Project identity — From repo names, descriptions, languages, and commit themes, figure out what each major project IS and write a narrative about it. A repo name alone means nothing — your job is to explain whether it's a SaaS platform, an AI system, a dev tool, etc.
The arc — What's the overall story? Side-project tinkerer → enterprise engineer → AI-augmented architect? Student → professional → founder? Find the narrative arc in the data.

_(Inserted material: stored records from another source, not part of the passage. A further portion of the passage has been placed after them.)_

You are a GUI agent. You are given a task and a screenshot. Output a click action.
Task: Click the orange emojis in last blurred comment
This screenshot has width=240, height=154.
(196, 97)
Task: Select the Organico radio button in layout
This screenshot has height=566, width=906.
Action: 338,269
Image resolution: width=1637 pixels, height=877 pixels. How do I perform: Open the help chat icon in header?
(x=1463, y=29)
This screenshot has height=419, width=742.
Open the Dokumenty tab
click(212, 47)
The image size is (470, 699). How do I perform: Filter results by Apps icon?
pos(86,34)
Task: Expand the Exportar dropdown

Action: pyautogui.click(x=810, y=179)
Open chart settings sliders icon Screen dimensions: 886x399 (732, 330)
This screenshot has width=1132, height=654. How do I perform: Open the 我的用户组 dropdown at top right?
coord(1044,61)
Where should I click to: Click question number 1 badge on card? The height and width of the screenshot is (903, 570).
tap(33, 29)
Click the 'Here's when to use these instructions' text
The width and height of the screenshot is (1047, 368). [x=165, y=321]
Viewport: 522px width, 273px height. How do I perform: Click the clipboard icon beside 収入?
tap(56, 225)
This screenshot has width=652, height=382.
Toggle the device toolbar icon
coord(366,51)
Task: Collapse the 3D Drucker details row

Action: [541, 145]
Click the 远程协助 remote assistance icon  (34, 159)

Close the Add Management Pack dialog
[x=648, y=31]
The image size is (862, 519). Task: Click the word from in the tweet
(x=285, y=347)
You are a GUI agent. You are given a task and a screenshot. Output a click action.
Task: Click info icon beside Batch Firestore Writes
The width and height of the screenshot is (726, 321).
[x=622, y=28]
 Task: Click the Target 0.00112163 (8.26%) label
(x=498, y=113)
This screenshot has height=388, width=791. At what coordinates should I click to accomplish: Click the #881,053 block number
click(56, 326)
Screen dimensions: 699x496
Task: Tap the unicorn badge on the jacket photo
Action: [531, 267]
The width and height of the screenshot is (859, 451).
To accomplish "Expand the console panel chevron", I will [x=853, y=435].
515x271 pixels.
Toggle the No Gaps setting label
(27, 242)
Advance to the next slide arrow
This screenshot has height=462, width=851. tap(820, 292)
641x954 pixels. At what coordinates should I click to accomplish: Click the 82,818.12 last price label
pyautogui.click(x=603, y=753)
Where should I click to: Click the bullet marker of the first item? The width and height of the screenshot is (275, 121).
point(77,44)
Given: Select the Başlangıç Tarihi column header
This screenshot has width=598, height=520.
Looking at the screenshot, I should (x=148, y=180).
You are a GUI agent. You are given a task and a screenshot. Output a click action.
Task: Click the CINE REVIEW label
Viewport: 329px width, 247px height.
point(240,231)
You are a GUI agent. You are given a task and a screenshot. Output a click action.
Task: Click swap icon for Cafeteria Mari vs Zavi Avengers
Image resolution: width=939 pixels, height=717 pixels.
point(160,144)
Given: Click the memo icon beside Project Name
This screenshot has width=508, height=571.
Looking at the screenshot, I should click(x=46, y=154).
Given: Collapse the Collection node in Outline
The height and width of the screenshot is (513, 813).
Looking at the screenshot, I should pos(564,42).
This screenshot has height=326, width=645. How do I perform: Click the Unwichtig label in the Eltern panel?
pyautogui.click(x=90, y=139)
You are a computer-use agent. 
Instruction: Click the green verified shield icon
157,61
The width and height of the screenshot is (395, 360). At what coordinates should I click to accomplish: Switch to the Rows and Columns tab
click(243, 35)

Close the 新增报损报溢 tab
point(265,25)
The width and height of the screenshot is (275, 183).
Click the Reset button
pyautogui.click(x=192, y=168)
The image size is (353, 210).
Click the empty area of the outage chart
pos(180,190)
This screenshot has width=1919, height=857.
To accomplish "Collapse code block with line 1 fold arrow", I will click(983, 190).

mkdir -p ~/Desktop/velocity-report
cp ~/.claude/skills/github-velocity/template/velocity.html ~/Desktop/velocity-report/index.html
cp ./gh_dump/insights.json ~/Desktop/velocity-report/insights.json
cp ./gh_dump/narratives.json ~/Desktop/velocity-report/narratives.json
The HTML loads both JSON files via fetch, so it needs a local server:
cd ~/Desktop/velocity-report && python3 -m http.server 8080
Open http://localhost:8080 in a browser.
Open the report in Playwright or the browser and review. The user may want to:
:root variables)| Issue | Fix |
|---|---|
gh: command not found | brew install gh then gh auth login |
Empty search_commits.jsonl | Search API rate-limited. Wait 60s and re-run |
| Charts don't render | Must use HTTP server, not file:// |
| Very few repos in stats | GitHub stats API needs retries. Re-run collection |
| Narratives feel generic | Read the commit messages more carefully. Find specific project names, themes, vocabulary shifts |
Single-page HTML with cosmic dark theme, 14+ sections, Chart.js visualizations, AI milestone annotations, and LLM-generated narrative storytelling. Self-contained except for CDN-loaded Chart.js and Google Fonts.